In a recent New York Times op-ed piece, Charles Murray, who not so long ago was explaining What It Means to Be a Libertarian, advocates two policies that interfere with freedom of contract in the name of a goal he admits they will not achieve. The goal: narrowing "the divergence between the professional and working classes in white America," the subject of Murray's new book Coming Apart. Toward that end, Murray recommends "four steps that might weaken the isolation of at least the children of the new upper class." Two of these steps—replacing the SAT with achievement tests and ethnic with socioeconomic affirmative action in college admission decisions—seem to rely on private action. But the other two would be implemented by force. Murray says "we should get rid of unpaid internships," requiring nonreligious organizations with more than 10 employees to pay the minimum wage for summer work. The idea is to make internships at "places like the Brookings Institution, the American Enterprise Institute (where I work) or a senator's office" more accessible to middle- or working-class kids. Murray also argues that employers should not be allowed to demand a bachelor's degree as a condition of employment:
The bachelor's degree has become a driver of class divisions at the same moment in history when it has become educationally meaningless. We don't need legislation to fix this problem, just an energetic public interest law firm that challenges the constitutionality of the degree as a job requirement. After all, the Supreme Court long ago ruled that employers could not use scores on standardized tests to choose among job applicants without demonstrating a tight link between the test and actual job requirements. It can be no more constitutional for an employer to require a piece of paper called a bachelor's degree, which doesn't even guarantee that its possessor can write a coherent paragraph.
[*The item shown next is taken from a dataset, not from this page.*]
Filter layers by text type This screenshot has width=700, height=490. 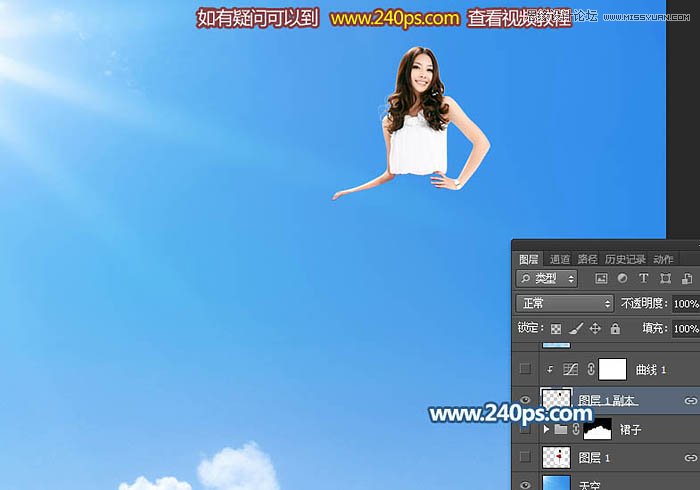pyautogui.click(x=643, y=278)
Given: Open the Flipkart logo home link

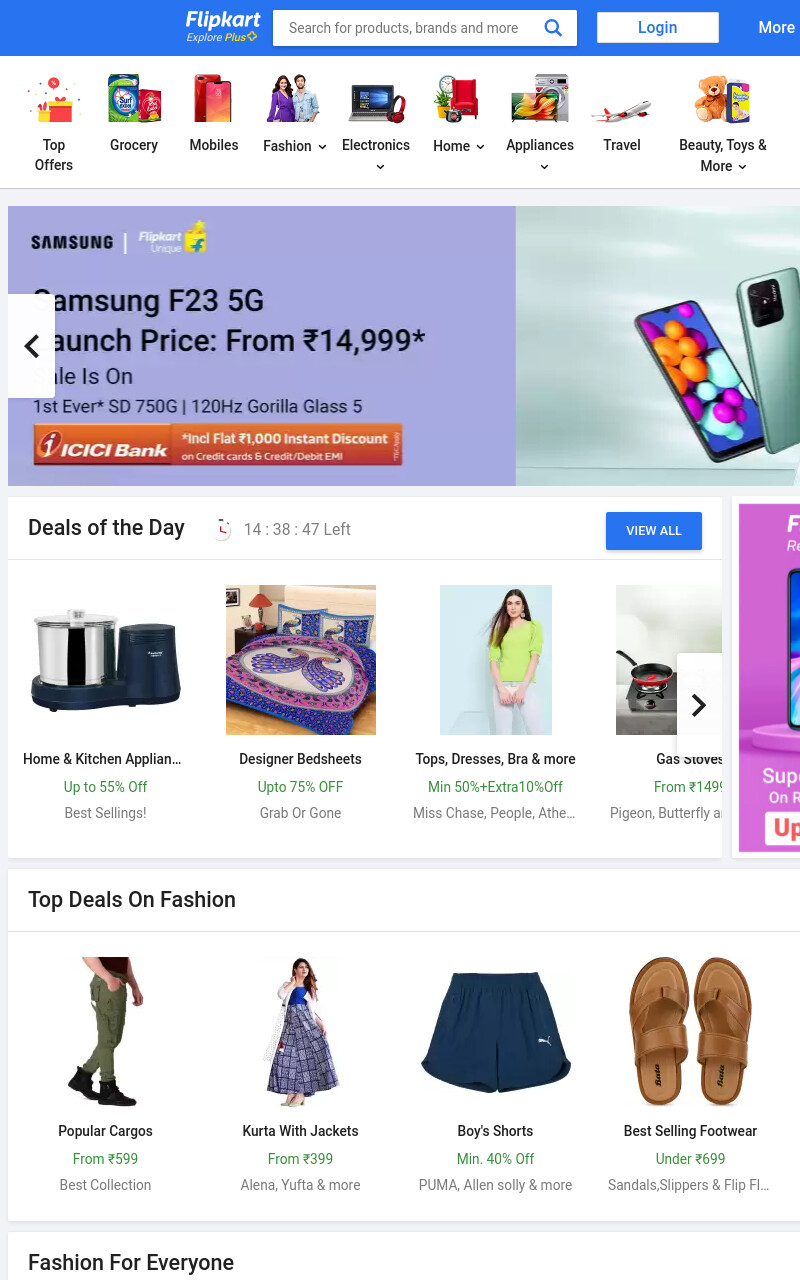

It's a mystery how a private employer's educational requirements can be unconstitutional. Presumably Murray is referring to Griggs v. Duke Power Co., which dealt not with the Equal Protection Clause but with Title VII of the Civil Rights Act of 1964. The former applies only to the government, while the latter bans racial discrimination in employment and authorizes class action lawsuits against alleged violators. By advocating such lawsuits against employers who hire only college graduates, Murray is recommending government intervention, via the courts, to achieve the outcome he wants. The fact that it would not involve new legislation does not make the meddling less objectionable.
Worse, Murray concedes these measures "won't really make a lot of substantive, immediate difference," which is why he did not suggest them in his book. He adds that "there may, however, be a symbolic value in these reforms." So Murray is saying two common employment practices that violate no one's rights—hiring unpaid interns and requiring job applicants to have a B.A.—should be forcibly abolished because doing so might have a symbolic effect.
Murray does reject "a compulsory civilian national service program"—not on principled grounds but because it would dragoon "young people who mostly didn't want to be there, without being able to enforce military-style discipline." He worries that it "would probably create more resentment than camaraderie." Is that really the main problem with forced labor as means of promoting social cohesion?